→ **TEXTO DA PÁGINA**:
É óbvio que não resolve. O estudo é peça fundamental na análise do entorno e avaliar se aquela obra é possível de acontecer naquele local. No entanto, da forma como acontece é só para cumprir, como são conduzidas hoje as audiências públicas.
Rodrigo Hirose – Seria o caso de mudar a legislação para que os estudos sejam feitos por instituições independentes do empreendedor, ainda que seja com ônus para quem constrói para que o poder público não assuma esse custo?
Propusemos medida semelhante. Levantamos a hipótese de ser feito pela própria prefeitura, que teria um corpo técnico apto para fazer isso, vinculado a todos os sistemas de dados de planejamento. Também questionamos. A legislação sempre coloca a necessidade do estudo justamente para avaliar qual será o impacto que aquela obra trará para a região. No entanto, acaba não sendo um instrumento eficiente como deveria. Em um caso como o local de construção do Nexus, que precisou de um viaduto em função dos problemas que já existiam na região antes. E que não resolveu o problema, porque tem horas e horas de congestionamento.

→ **SOBRE A TAREFA**:
Responda às perguntas abaixo com base no texto da página.
(a) O estudo é peça fundamental em quê?
(b) Que hipótese foi levantada sobre quem poderia fazer os estudos?
(c) O que precisou ser construído no local de construção do Nexus?

→ **MATERIAL FORNECIDO**:
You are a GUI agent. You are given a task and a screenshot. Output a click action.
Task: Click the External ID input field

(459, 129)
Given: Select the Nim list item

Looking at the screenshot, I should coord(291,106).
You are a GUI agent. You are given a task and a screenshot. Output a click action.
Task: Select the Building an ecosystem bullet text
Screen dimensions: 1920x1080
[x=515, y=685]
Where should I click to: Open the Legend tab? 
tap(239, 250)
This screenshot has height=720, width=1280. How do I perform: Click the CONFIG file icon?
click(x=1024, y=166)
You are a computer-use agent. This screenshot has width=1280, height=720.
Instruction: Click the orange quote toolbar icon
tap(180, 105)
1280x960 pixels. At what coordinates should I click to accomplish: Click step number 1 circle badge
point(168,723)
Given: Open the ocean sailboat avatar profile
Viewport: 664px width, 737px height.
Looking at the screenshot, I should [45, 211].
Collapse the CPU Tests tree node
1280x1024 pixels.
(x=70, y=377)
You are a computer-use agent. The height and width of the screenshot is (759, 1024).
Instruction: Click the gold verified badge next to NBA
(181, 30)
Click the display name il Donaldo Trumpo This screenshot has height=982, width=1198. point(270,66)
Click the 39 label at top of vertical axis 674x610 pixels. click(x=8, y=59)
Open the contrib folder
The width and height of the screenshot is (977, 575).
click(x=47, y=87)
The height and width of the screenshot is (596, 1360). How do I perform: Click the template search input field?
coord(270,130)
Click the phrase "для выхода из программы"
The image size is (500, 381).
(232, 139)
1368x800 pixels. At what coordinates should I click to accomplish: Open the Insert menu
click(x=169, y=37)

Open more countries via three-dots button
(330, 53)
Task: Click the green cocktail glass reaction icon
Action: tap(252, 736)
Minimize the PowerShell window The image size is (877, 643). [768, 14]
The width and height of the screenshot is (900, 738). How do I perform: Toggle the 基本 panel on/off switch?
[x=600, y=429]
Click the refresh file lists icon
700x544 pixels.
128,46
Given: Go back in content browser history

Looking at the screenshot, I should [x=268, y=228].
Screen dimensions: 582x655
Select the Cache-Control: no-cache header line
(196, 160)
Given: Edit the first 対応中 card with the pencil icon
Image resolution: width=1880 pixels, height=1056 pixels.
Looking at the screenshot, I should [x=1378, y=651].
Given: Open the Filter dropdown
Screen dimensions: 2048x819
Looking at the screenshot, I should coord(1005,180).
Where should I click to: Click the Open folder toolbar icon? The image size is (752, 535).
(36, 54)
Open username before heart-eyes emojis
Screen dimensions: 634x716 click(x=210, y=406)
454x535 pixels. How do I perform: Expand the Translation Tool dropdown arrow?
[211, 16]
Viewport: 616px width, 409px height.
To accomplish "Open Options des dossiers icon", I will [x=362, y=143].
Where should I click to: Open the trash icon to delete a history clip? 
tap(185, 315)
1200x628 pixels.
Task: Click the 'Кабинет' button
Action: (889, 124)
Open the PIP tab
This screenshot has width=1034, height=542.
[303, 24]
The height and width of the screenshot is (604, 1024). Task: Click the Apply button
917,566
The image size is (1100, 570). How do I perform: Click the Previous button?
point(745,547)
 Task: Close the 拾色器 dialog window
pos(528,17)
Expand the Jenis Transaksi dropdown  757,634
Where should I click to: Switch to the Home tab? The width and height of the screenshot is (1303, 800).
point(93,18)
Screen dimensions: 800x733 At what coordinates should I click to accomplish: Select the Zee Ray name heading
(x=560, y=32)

→ **RESPOSTA AO EXERCÍCIO**:
(a) Na análise do entorno e na avaliação de se aquela obra é possível de acontecer naquele local.
(b) A hipótese de os estudos serem feitos pela própria prefeitura, que teria um corpo técnico apto para isso, vinculado a todos os sistemas de dados de planejamento.
(c) Um viaduto.